Android: Migrating Hilt to Koin
In this article we will continue our PokeAPI project by upgrading our Dependency Injection(DI) framework into a much simpler approach. We shall replace Hilt DI by Koin. Hilt plays a great role by injecting dependencies into each component via code generation and annotations. However, as the developer loses some of the control due too much boilerplate and code generation, resolving dependencies becomes a very confusing process. Koin is built on top of Kotlin DSL(Domain-Specific-Language) and shows up as a much simpler framework to deal with. Also, different from Dagger/Hilt, Koin resolves dependencies at run time, instead of build time. Now, let's start changing our project by changing the frameworks
Koin setup
Let's start by configuring our Gradle file. First, remove all the Hilt dependencies and replace them by these ones and sync.

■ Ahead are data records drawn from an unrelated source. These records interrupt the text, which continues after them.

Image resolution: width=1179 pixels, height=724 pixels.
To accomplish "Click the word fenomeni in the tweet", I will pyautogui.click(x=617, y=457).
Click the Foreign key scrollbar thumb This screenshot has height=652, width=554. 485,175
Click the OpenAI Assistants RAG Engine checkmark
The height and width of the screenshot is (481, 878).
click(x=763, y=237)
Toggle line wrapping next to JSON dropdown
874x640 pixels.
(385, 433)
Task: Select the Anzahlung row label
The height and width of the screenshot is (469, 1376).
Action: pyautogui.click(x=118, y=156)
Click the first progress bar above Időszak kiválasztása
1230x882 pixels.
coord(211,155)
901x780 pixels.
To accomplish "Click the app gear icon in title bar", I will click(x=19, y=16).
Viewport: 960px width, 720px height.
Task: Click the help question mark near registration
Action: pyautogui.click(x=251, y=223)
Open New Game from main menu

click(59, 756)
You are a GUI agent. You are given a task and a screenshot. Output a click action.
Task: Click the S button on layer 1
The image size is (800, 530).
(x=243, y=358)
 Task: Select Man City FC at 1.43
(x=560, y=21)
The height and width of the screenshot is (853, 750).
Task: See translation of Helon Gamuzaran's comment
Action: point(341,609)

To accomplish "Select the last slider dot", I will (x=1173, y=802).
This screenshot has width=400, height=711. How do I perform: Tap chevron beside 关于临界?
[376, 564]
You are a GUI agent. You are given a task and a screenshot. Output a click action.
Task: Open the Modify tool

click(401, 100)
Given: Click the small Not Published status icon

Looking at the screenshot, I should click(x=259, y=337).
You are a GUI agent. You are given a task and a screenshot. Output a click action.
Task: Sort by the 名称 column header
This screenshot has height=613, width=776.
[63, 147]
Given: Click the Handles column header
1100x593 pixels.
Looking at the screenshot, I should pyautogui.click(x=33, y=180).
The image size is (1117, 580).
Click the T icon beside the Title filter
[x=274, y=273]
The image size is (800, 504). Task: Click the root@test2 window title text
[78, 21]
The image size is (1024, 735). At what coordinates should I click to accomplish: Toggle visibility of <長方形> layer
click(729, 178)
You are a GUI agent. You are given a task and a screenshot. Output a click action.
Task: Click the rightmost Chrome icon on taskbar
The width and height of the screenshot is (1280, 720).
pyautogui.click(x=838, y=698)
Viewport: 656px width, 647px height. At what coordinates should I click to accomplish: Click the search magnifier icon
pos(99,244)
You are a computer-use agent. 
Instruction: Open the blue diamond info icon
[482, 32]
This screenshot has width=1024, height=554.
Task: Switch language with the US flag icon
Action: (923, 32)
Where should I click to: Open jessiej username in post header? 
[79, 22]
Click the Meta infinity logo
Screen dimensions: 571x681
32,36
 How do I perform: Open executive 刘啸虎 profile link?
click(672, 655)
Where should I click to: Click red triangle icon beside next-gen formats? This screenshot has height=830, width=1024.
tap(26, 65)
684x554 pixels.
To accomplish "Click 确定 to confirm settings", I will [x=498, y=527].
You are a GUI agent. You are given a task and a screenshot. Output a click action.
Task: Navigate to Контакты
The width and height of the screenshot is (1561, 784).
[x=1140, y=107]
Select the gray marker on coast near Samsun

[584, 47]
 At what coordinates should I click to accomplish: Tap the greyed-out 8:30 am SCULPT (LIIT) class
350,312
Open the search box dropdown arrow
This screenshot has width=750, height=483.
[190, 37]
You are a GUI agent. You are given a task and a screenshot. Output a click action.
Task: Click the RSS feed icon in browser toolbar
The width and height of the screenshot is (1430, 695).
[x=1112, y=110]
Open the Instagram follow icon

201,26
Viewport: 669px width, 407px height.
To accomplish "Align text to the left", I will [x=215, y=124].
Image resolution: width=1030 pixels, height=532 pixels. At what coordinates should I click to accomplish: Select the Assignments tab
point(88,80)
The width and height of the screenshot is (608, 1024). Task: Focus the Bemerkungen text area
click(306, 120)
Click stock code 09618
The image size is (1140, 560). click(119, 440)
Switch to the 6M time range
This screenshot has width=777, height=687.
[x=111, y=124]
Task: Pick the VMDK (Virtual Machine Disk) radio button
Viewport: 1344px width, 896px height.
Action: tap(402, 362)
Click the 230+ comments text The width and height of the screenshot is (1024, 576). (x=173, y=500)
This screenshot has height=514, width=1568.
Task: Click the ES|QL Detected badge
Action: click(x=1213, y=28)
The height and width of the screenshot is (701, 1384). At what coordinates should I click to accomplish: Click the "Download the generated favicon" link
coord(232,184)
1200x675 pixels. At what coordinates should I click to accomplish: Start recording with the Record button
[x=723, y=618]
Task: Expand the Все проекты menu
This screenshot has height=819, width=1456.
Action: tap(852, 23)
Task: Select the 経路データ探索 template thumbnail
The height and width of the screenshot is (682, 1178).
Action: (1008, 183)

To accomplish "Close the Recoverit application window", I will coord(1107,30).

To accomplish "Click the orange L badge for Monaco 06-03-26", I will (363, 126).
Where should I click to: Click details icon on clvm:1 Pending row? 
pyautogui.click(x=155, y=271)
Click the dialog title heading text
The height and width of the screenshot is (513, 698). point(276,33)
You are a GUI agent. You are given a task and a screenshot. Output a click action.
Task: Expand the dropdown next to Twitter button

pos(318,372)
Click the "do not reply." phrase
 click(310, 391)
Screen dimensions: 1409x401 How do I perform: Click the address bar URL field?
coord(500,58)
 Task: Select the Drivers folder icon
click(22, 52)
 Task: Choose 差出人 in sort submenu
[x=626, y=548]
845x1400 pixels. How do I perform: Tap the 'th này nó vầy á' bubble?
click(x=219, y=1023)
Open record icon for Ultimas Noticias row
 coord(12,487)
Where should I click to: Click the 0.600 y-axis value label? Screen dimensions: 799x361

We are adding the Koin dependencies.
implementation("io.insert-koin:koin-androidx-compose:3.5.3")
implementation("io.insert-koin:koin-android:3.5.3")
implementation("io.insert-koin:koin-androidx-navigation:3.5.3")Modules
I will not deeply explain the concept of module since it was already covered in the Hilt article, but for short, it's the container that is responsible for providing an implementation for each required dependency type in a scope. In Hilt we had an object that provided each concrete dependency via annotated functions with Provides . For interface injection, we relied on Binding to map each implementation to its abstraction:
@Module
@InstallIn(SingletonComponent::class)
object PokemonListModule {
@Provides
fun provideRetrofitClient(): Retrofit {
return Retrofit.Builder()
.baseUrl("https://pokeapi.co/api/v2/") // Specify your base URL
.addConverterFactory(GsonConverterFactory.create())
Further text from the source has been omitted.